Государь поднял на него глаза.
– Так.
– Вместо меня тут другой человек должен стоять.
– Кто же?
Атаман Полуяров и однорукий генерал Буря подались было вперед, вслушиваясь, но удержали себя.
– Баласанян Вазген. Вместе служили. В одном бою были ранены. Дагестан. Он меня вытащил из под пуль.
У Лисицына опять в ушах кровь забарабанила.
– И что же твой Вазген? – Император глянул на Кригова серьезно. – Не дожил?
– Не прошел отбор.
– Какой такой отбор, братец?
Лисицын не сумел сдержаться, чуть чуть повернулся к Кригову, к императору.
Зачем он это тут? Зачем Государю – об этом? Разве он не понимает?!
– В последний момент был отсеян. Как армянин.
– Как это так?
– Чтобы картины не портить. Славянской. Торжественной. На награждении. Я бы, если Государь позволит, свой крест ему бы отдал.
Атаман Полуяров расслышал все, старый хрыч. Свел брови, утер губы кулачищем.
– Кто же это так решил?
– Не могу знать.
Атаман Войска московского таким глазом на Кригова глядел, будто удар шашкой намечал. Кригов не видел этого, а Лисицын видел все.
– Как это – не можешь?
– Не могу знать, Всемилостивейший Государь.
Государь прищурился, изучая Кригова, его широко распахнутые честные серые зенки, его пшеничную бороду и брови бесцветные, изучая, как рот выгнут, как дышит. И так перехватил взгляд, которым Кригов по ошибке ткнулся в атамана. Обернулся на него сразу – и заметил, что Полуяров потупился.

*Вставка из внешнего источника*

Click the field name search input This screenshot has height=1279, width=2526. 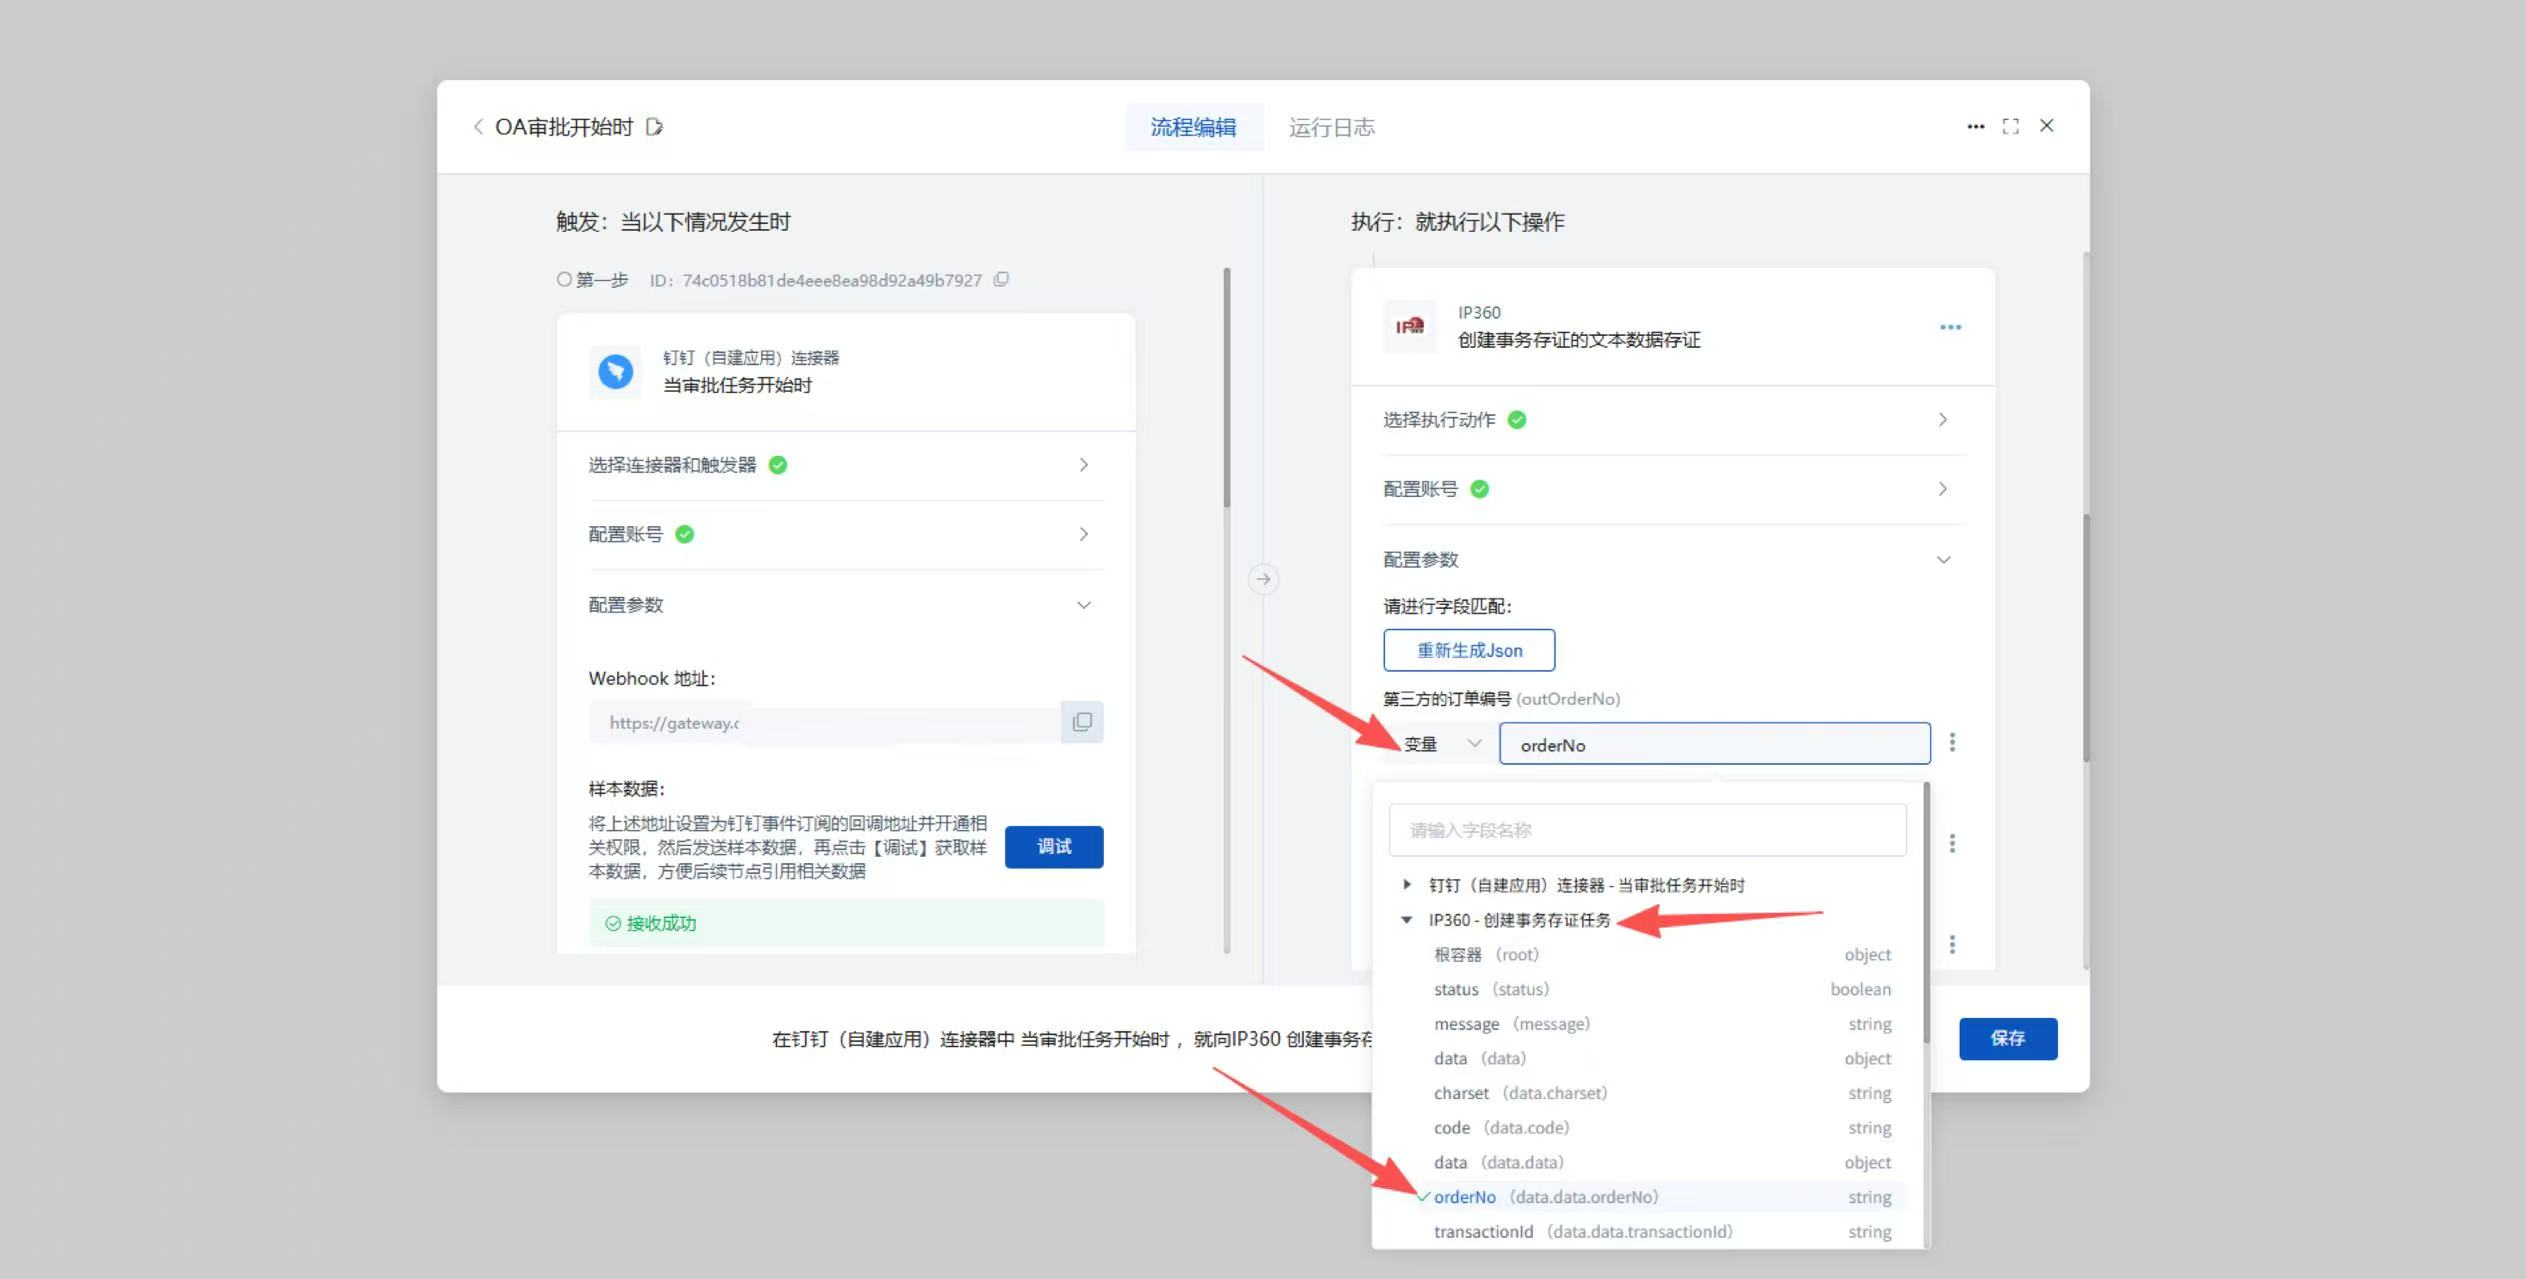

– А что, есть тут кто то еще из сослуживцев этого вот Баласаняна? – спросил император. – Кто то еще понимает, о чем речь?
Полуяров шагнул сразу к ним, пыхтя.
– Позвольте мне, Всемилостивейший Государь…
– Погодите, Владимир Витальевич, погодите. Ну? Кто нибудь может тут твои слова подтвердить, а?
Кригов смотрел в точку, и Лисицын смотрел в точку.
Баласанян тебя об этом не просил, идиота ты кусок, мысленно орал Кригову Юра. На кой шайтан тебе такая справедливость? Царь покивает и обо всем тут же забудет, мало ли у царя царских дел, а вот Полуяров не простит – ни тебе, ни Баласаняну не спустит этого. Обоим каюк.
– Коли мы армян можем в казаки принимать, коли мы можем просить их за нашу Отчизну кровь проливать – да важно ли, армянин он, или татарин, или, прости Господи, еврей – значит, они во всем нам равны. Не тот правильный казак, кто от казачки родился, а тот, кто мундира не опозорил. Кто то, выходит, из командиров твоих иначе считает? Серьезные обвинения, серьезные… А, Владимир Витальевич? На равенство казацкое, на братство посягнуть?
– Пускай еще кто нибудь подтвердит, Всемилостивейший Государь… Пускай еще хоть одна паскуда тут решится поддержать эту клевету! – запыхтел атаман Полуяров.
Кригов закосил своим глазом в сторону Лисицына. Оба знали, почему Баласаняну, который с ними вместе за Георгиевским крестом был послан в столицу, пришлось с утра отправляться по кабакам – в горестный запой.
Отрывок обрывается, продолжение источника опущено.